Pork Cuts

Pork cuts guide
  • Belly

    Almost as long as the loin, the belly provides rich and fatty meat. A boned and rolled Belly joint, roasted slowly over several hours until the fat has melted away, lubricating the meat in the process and producing the best crackling, is delightful. At the shoulder end of the belly sit the ribs. The rib sheets can be cooked as whole racks or cut between the bones into individual meaty spare ribs, which are full of flavour, good value for money and always popular for barbecues. Cured pork belly makes streaky bacon, smoked or unsmoked or Virginia cured and the Italian version, Pancetta.

    Pork Belly Cuts
  • Chump

    Unlike the loin, the chump or rump of the pig is rather short and usually cut into steaks or chops for frying and grilling.

  • Collar/Neck End

    The neck end or collar sits above the shoulder and can be divided into the spare rib (not to be confused with the spare ribs that are so popular on the barbecue) and the blade.

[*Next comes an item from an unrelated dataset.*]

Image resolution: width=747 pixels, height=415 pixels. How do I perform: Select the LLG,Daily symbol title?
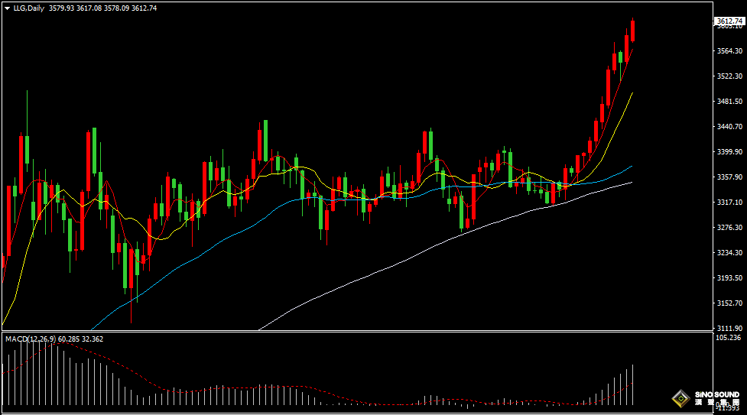29,8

It is slightly fatty and most often used cured for bacon or inexpensive diced or minced pork. A spare rib roast is an economical cut that benefits from slow cooking.

  • Feet/Trotters

    Hind Trotters are making a come back with the increased interest in cheaper meat cuts. They contain little meat, but are ideal for soups and stock.

    Pigs Trotters
  • Hock

    Smaller than Hind leg Trotters, front Trotters are normally used for stock making.

    Hock Cuts
  • Leg

    A prime hindquarter cut that provides lean meat and is used either fresh or cured. The boned and rolled leg makes a premium roasting joint full of meaty flavours. Diced Leg and thin stir fry strips (Julienne) are excellent for stews and casseroles and leaner than diced shoulder meat. Leg Steaks or Escalopes are suitable for frying or grilling.

    Pork Leg Cuts
  • Loin

    The long back of the pig is the loin, providing the leanest meat and the most popular pork cuts. The whole loin bone in and the rind on makes a good roasting joint, but is too long for most domestic ovens. The Pork rack is the rib end of the loin which will fit into most domestic ovens. Pork Chops are cut from the bone in loin. The boned and rolled Loin is easily cut into smaller pieces and makes excellent roasting joints. The scored rind protects the lean meat from drying out when cooking and provides the wonderful crackling. Pork Loin Steaks are cut from the boneless middle loin, as are the Butterfly Steaks which are Loin Steaks cut to double thickness and then partially cut through the centre and opened out. The tenderloin or Fillet is the leanest and most tender meat. It dries out quickly and should not be overcooked. Luxurious Pork Medallions, cut from the eye of the loin, are lean and firm and cooked in minutes.

    Pork Loin Cuts
  • Shoulder and Hand

    Pork Shoulder meat is more fatty than pork leg meat and produces very tender and succulent roasting joints. Slowly roasted for hours it becomes meltingly tender. The whole bone in shoulder is too big for most households, but boned and rolled Pork Shoulder joints with a layer of scored skin for the crackling are easy to prepare and carve. Other uses for pork shoulder are diced shoulder meat for casseroles. The bony end of the shoulder without the Trotter is the Ham Hock or Hough, inexpensive and either smoked or unsmoked. They require long slow braising until all the sinew and other tissue have melted into a richly flavoured, gelatinous liquor.

    Pork Shoulder Cuts
  • Head

    Pigs heads are making a slow come back, but mostly in high end restaurants that likely to offer rare and unusual foods. The cuts used are ears and cheeks.